Effect of Lattice Vibrations in a Multiple-Scattering Description of Low-Energy Electron Diffraction. II. Double-Diffraction Analysis of the Elastic Scattering Cross Section

Abstract

The evaluation of the elastic scattering differential cross section of electron scattering from a planar surface of a vibrating lattice is reduced to the solution of a set of coupled algebraic equations for the associated scattering amplitude. This reduction is valid both for overlapping potentials (thus removing the restriction of previous analyses to muffin-tin potentials) and for the nonspherical potentials associated with ion cores at solid surfaces. The algebraic equations are solved using a double-diffraction analysis of the inelastic-collision model. Surface scatterers are taken to be geometrically equivalent but electronically and vibronically inequivalent to those in the bulk. A Debye model is used to describe the phonon spectrum of the solid. Numerical results are presented for a hypothetical fcc metal with the lattice parameters of aluminum.
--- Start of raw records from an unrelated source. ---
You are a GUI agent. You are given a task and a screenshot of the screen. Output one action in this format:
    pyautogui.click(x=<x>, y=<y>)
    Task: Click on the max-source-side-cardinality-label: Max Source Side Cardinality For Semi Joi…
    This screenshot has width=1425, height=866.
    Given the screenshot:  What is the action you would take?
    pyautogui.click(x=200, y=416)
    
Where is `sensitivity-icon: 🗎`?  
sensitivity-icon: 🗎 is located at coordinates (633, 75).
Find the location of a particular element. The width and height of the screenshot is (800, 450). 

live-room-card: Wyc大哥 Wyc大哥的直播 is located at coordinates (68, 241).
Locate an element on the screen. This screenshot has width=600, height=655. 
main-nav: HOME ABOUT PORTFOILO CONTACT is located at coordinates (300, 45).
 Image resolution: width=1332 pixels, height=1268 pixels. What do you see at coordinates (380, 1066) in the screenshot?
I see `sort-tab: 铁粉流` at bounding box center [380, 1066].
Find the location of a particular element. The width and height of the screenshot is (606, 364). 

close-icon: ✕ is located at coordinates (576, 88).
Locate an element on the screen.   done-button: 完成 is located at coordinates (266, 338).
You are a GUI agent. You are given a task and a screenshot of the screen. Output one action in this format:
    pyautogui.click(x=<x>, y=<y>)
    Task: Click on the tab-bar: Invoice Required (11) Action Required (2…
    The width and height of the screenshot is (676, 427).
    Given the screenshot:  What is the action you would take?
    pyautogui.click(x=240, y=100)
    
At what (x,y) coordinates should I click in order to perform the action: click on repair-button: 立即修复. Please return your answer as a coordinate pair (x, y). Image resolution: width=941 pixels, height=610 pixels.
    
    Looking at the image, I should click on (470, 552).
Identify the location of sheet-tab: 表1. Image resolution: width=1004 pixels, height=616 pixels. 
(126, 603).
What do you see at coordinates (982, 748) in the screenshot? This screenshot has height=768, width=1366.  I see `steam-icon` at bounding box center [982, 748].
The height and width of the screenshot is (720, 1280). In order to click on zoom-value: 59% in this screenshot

Thermal expansion alters the energies of peaks in the elastic intensity profiles ($I-V$ curves), whereas the thermal vibration of the ion cores alters the intensities of the peaks. The temperature dependence of the peak heights can be described by the kinematic model in which it is attributed to the Debye-Waller factor associated with an "effective" Debye temperature. However, the multiple scattering of the electron from the lattice causes these "effective" Debye temperatures to be related to the parameters of the model (e.g., bulk and surface electron—ion-core scattering phase shifts, the inelastic-collision mean free path, bulk- and surface-model Debye temperatures) in a complicated fashion. Although the trends evident in the dependence of the effective Debye temperature on the model parameters can be rendered plausible, it appears almost impossible to extract from a kinematical model reliable quantitative information about the average thermal displacements of the surface and bulk ion cores.